HOW TO COMPLETE THIS TASK: Make an exact copy of the lines from the one holding "You are a computer-use" through the end of the entries below, both ends kept, and of nothing else. Exclude pictures.
=== DATA RECORDS ===
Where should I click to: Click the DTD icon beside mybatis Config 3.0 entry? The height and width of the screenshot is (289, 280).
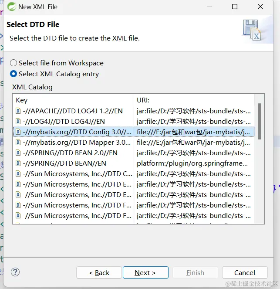(18, 132)
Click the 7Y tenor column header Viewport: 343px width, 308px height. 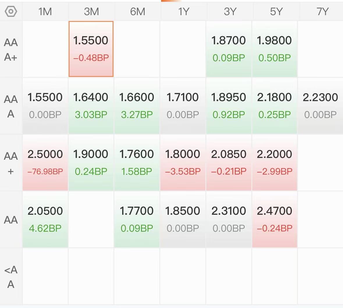pos(322,12)
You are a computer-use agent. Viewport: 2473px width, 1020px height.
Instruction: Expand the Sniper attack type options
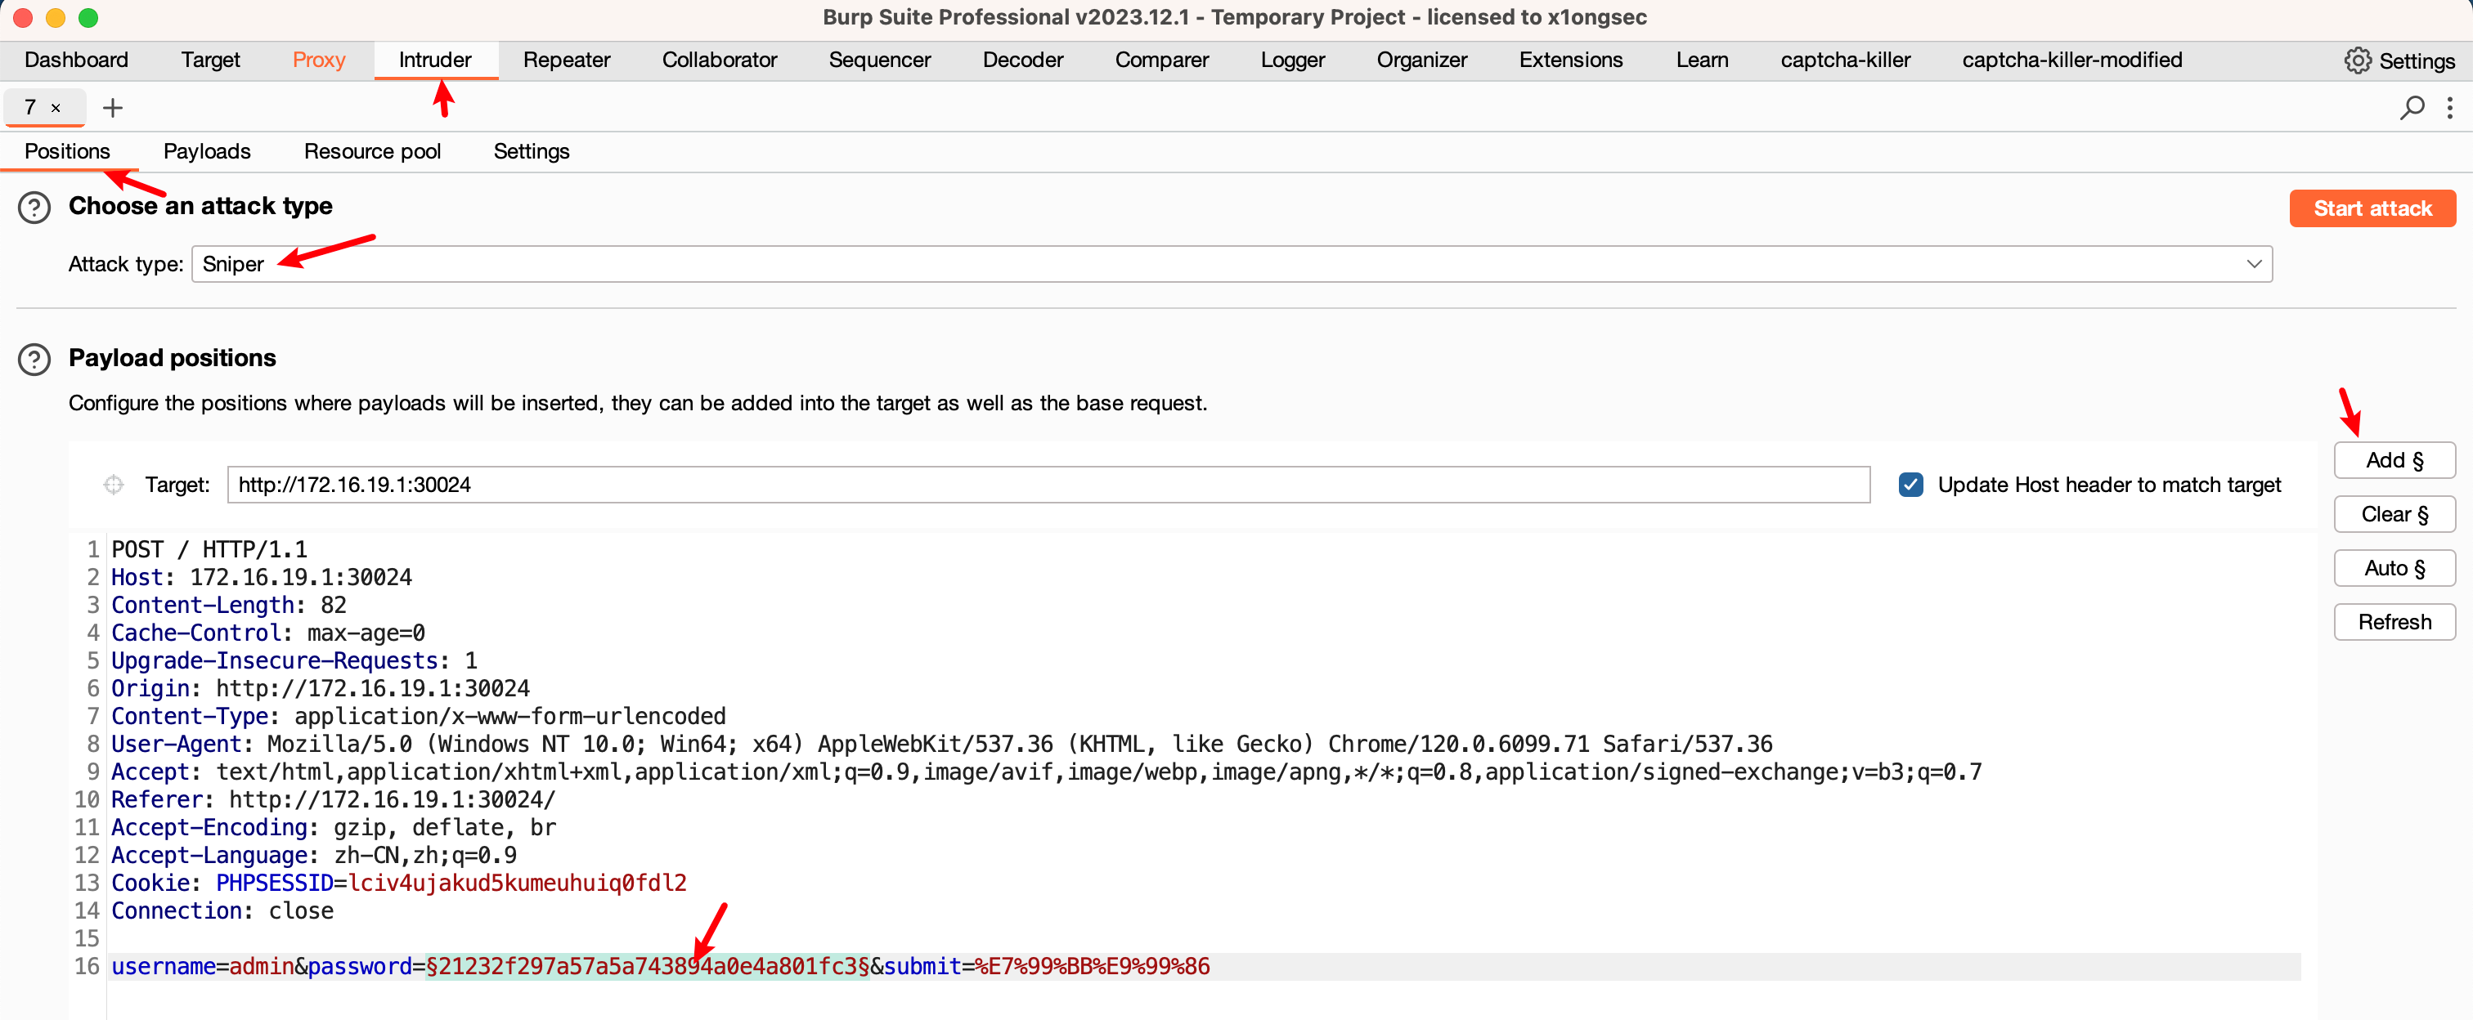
===
REPLY:
You are a computer-use agent. Viewport: 2473px width, 1020px height.
Instruction: Expand the Sniper attack type options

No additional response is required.